* **EXERCISE DIRECTIONS**:
Set down the final stretch of the data, from the line that holds "Where should I" through the last line, both included, with pictures left out.

* **Stored data entries**:
==========

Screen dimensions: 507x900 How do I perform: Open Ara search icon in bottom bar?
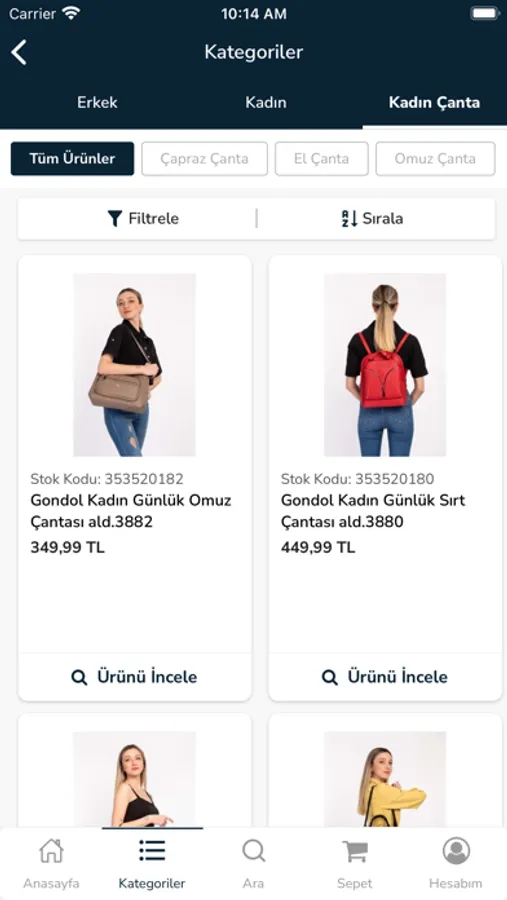(x=253, y=851)
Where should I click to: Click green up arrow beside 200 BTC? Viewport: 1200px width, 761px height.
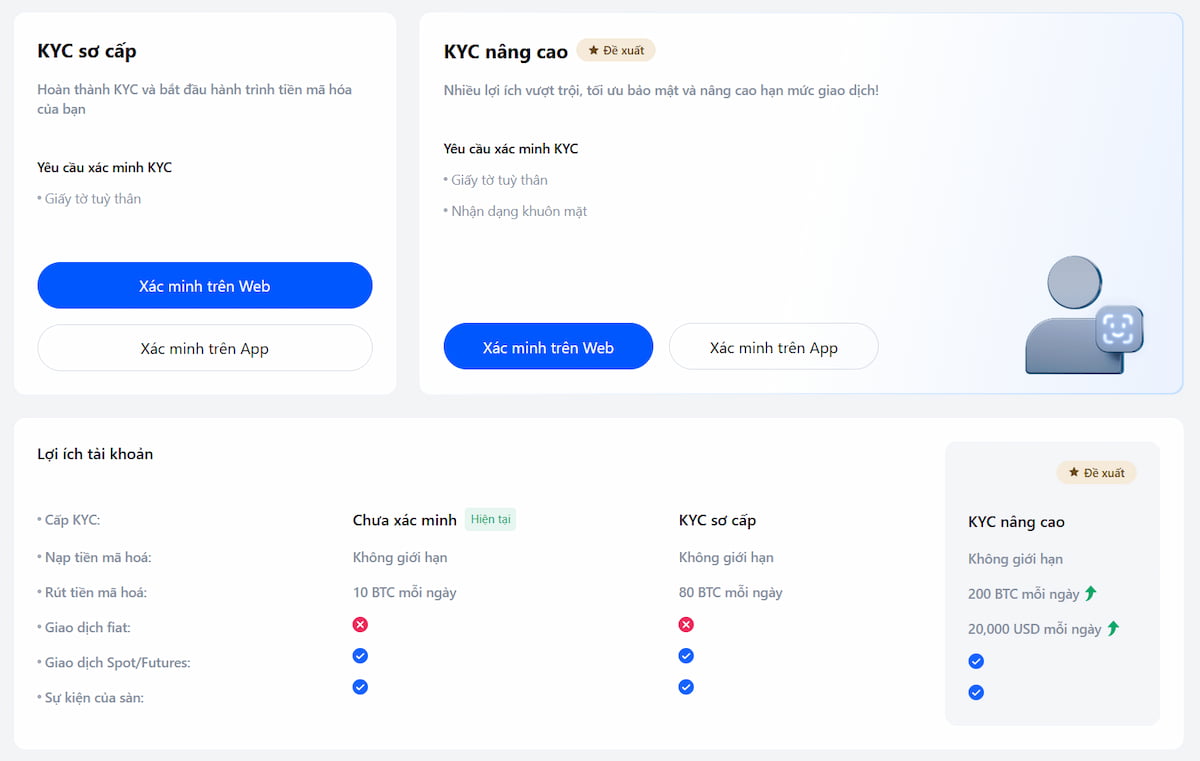[x=1091, y=593]
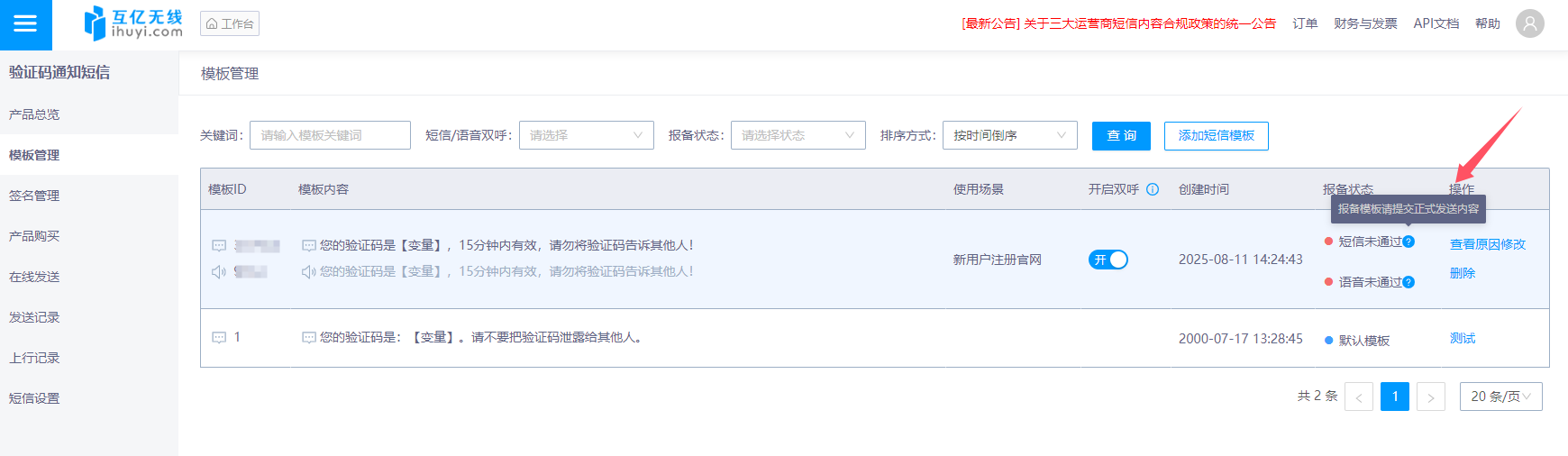
Task: Click help icon next to 语音未通过
Action: [x=1408, y=282]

==========

* **YOUR RESPONSE**:
Where should I click to: Click green up arrow beside 200 BTC? Viewport: 1200px width, 761px height.
[x=1091, y=593]
Task: Click help icon next to 语音未通过
Action: [x=1408, y=282]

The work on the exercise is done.